While they are primarily designed to improve progress in the best integer solution, the RINS and Solution Polishing heuristics can also help with models needing more progress in the bound on the optimal integer objective function value. By increasing the number of integer feasible solutions ILOG CPLEX finds, these heuristics often enable using more aggressive settings of other parameters to improve the best bound. For example, setting ILOG CPLEX's MIP Emphasis parameter to 3 instructs ILOG CPLEX to focus on strategies that improve the best bound value. However, because those strategies don't account for feasibility, they may result in significantly fewer integer feasible solutions. By using the RINS or Solution Polishing, one can compensate for the loss in integer feasible solutions that might otherwise occur by just emphasizing improvement in the best bound value. Another example of synergies between these heuristics and other parameter settings involves models where, regardless of the algorithm applied, the node LPs are extremely difficult to solve. In such cases, the slow node processing rate hampers performance even if ILOG CPLEX ultimately makes excellent node and branching variable selections. One can improve the node throughput by only running the branch and bound algorithm to the first integer feasible solution, then relying on Solution Polishing to improve that solution. While this typically won't solve a model to optimality, it can effectively find good solutions quickly on models where branch and bound struggles because it cannot process enough nodes in the amount of time available for the optimization.

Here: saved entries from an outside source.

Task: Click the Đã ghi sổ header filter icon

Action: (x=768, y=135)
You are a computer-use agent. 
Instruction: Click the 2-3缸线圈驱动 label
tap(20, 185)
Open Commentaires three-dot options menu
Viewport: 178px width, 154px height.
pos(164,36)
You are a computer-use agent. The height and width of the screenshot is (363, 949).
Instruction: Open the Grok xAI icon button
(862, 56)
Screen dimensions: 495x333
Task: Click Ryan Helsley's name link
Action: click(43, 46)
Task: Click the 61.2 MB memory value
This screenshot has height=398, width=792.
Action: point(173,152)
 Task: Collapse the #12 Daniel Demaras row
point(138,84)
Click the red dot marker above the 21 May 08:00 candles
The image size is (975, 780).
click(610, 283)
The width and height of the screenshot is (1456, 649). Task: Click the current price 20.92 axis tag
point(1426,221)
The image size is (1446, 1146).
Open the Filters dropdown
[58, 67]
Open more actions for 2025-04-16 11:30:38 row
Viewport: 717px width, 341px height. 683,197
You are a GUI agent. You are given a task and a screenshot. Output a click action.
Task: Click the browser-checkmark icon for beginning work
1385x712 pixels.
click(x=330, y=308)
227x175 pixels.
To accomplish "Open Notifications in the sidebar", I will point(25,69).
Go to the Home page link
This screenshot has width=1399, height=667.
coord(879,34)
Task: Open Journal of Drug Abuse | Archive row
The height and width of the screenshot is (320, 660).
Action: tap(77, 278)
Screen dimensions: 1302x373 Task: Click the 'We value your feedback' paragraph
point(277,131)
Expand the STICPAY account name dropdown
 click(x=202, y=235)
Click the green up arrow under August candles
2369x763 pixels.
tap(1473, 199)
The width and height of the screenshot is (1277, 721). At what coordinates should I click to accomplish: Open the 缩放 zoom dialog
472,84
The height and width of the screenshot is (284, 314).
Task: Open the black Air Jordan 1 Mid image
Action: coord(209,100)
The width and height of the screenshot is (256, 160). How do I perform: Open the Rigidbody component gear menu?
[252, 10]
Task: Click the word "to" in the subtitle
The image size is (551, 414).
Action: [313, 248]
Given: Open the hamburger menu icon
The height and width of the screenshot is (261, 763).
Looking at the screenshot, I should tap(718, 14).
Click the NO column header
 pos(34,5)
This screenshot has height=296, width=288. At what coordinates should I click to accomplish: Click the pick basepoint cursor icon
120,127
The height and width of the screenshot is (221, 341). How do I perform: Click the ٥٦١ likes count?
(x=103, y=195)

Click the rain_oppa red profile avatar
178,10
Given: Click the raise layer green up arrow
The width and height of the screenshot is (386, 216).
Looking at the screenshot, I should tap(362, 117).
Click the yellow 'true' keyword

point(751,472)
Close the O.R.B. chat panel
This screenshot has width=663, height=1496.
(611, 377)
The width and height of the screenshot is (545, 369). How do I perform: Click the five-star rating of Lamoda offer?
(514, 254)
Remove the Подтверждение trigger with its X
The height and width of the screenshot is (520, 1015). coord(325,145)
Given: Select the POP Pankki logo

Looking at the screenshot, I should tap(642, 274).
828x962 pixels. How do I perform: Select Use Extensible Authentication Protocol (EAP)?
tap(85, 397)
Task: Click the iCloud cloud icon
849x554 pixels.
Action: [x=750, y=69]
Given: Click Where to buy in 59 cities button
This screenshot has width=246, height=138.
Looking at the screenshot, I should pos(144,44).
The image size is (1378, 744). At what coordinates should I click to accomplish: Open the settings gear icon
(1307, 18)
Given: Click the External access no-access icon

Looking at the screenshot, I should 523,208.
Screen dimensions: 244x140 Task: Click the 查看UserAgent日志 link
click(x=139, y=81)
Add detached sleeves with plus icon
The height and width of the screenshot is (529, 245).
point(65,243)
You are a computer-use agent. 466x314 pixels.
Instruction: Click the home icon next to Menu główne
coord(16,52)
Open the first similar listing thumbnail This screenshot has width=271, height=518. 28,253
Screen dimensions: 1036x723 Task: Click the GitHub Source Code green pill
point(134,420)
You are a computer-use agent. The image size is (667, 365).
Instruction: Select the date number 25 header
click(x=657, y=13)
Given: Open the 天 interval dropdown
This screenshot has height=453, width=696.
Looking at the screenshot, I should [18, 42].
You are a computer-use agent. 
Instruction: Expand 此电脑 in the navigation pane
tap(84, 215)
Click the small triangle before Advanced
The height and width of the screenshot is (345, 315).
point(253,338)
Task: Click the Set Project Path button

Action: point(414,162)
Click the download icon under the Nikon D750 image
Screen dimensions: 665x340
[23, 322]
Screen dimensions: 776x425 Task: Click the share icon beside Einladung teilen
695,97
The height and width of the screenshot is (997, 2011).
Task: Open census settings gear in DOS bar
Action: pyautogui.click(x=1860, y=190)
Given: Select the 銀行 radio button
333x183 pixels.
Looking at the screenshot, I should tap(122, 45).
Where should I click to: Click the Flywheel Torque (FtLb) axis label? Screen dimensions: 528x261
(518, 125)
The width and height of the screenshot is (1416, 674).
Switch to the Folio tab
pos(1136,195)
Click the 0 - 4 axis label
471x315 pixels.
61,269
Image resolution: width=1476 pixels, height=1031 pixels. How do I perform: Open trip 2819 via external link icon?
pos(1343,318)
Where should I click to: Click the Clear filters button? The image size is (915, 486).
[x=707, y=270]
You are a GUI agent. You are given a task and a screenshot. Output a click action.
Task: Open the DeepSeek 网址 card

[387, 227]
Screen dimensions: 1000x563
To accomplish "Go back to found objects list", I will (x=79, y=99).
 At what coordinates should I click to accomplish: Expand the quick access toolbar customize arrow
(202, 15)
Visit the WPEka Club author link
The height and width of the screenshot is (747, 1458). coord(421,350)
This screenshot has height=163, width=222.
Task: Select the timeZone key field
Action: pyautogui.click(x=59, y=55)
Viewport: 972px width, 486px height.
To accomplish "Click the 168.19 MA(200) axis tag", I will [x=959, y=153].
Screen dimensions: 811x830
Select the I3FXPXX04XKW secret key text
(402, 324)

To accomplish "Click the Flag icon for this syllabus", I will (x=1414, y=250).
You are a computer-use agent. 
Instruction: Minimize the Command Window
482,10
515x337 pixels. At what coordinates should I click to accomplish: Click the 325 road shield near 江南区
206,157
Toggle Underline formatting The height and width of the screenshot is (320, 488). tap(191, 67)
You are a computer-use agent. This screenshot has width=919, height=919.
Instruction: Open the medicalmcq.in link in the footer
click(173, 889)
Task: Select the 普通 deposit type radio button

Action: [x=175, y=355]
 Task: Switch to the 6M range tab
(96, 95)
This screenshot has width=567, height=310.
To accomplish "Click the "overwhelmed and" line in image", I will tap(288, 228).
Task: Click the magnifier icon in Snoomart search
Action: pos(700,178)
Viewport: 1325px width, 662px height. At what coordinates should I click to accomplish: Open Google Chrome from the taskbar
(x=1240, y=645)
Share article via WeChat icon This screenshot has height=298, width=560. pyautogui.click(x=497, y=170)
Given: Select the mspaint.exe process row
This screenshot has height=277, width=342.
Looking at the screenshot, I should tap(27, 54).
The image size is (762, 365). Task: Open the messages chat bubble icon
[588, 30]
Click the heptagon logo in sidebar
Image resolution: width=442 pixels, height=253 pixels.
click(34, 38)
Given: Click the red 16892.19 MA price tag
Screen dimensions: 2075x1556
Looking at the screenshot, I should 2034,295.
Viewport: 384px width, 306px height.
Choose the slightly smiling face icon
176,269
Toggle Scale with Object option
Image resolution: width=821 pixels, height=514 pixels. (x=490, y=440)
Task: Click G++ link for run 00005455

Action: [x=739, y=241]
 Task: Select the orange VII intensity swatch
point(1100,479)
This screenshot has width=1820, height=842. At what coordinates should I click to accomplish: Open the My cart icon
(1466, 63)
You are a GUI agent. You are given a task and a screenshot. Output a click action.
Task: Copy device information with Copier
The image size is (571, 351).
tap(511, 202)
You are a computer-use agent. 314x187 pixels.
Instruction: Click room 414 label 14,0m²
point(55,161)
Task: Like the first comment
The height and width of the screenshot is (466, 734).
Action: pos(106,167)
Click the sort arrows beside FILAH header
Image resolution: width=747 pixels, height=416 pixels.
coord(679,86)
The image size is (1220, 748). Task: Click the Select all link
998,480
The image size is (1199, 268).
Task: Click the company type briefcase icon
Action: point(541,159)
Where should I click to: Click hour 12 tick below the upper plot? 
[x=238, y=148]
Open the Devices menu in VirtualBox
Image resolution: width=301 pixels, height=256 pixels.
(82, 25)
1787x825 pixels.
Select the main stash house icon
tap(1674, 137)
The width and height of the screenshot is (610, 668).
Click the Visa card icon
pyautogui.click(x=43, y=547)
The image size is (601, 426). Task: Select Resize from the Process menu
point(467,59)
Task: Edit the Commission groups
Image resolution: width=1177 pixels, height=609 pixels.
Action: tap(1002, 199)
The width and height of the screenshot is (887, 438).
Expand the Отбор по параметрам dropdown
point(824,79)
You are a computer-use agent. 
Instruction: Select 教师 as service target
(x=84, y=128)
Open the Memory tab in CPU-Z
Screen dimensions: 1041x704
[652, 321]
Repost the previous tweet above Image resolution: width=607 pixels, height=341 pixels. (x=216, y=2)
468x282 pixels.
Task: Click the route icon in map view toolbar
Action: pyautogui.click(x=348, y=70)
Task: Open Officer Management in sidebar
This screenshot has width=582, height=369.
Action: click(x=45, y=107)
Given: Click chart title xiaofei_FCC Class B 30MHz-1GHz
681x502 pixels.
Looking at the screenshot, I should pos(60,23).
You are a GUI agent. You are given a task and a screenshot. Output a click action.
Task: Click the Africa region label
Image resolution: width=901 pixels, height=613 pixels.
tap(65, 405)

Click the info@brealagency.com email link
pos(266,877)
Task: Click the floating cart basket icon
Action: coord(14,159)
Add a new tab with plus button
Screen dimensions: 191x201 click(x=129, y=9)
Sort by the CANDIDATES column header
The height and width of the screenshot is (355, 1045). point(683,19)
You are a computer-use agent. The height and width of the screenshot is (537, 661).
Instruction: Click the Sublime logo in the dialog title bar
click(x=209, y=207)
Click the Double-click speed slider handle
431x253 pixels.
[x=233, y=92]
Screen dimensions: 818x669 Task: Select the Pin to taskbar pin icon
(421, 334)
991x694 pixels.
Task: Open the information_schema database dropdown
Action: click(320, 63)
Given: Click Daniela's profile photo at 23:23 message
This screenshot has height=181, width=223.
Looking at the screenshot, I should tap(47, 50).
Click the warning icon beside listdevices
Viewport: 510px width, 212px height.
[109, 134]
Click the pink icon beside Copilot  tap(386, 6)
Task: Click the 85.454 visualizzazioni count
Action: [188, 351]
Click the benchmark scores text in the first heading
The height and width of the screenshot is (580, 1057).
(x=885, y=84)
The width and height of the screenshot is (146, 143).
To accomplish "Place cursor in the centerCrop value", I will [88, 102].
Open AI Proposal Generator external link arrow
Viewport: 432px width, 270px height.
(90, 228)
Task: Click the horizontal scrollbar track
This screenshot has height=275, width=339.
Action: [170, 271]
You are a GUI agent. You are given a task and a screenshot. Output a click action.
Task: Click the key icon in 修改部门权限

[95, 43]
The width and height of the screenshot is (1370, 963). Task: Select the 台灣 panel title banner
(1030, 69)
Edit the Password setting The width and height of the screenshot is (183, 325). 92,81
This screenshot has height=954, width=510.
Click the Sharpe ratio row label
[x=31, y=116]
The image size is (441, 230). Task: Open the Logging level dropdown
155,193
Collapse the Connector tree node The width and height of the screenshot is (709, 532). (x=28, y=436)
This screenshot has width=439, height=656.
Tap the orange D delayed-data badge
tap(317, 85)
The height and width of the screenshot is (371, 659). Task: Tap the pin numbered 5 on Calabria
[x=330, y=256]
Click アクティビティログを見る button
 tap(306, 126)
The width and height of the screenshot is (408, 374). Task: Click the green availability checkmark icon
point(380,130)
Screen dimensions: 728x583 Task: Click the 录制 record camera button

Summarizing, local search heuristics such as RINS and Solution Polishing can enhance ILOG CPLEX MIP performance directly by finding more integer feasible solutions during the course of the optimization. They can also indirectly improve performance through synergies with other parameters. This can be particularly useful on models where more progress in both the best integer and best bound is needed. If you have models with these characteristics where you need faster performance than ILOG CPLEX's default settings, consider making more aggressive use of these heuristics.

Additional Reading:

1. Exploring relaxation induced neighborhoods to improve MIP solutions, Emilie Danna, Edward Rothberg, and Claude Le Pape, Mathematical Programming, Vol. 102, No.1, pp. 71-91, 2005.

2. An evolutionary algorithm for polishing Mixed Integer Programming Solutions, Edward Rothberg, INFORMS Journal On Computing, Vol. 19, No. 4, pp. 534-541, Fall 2007.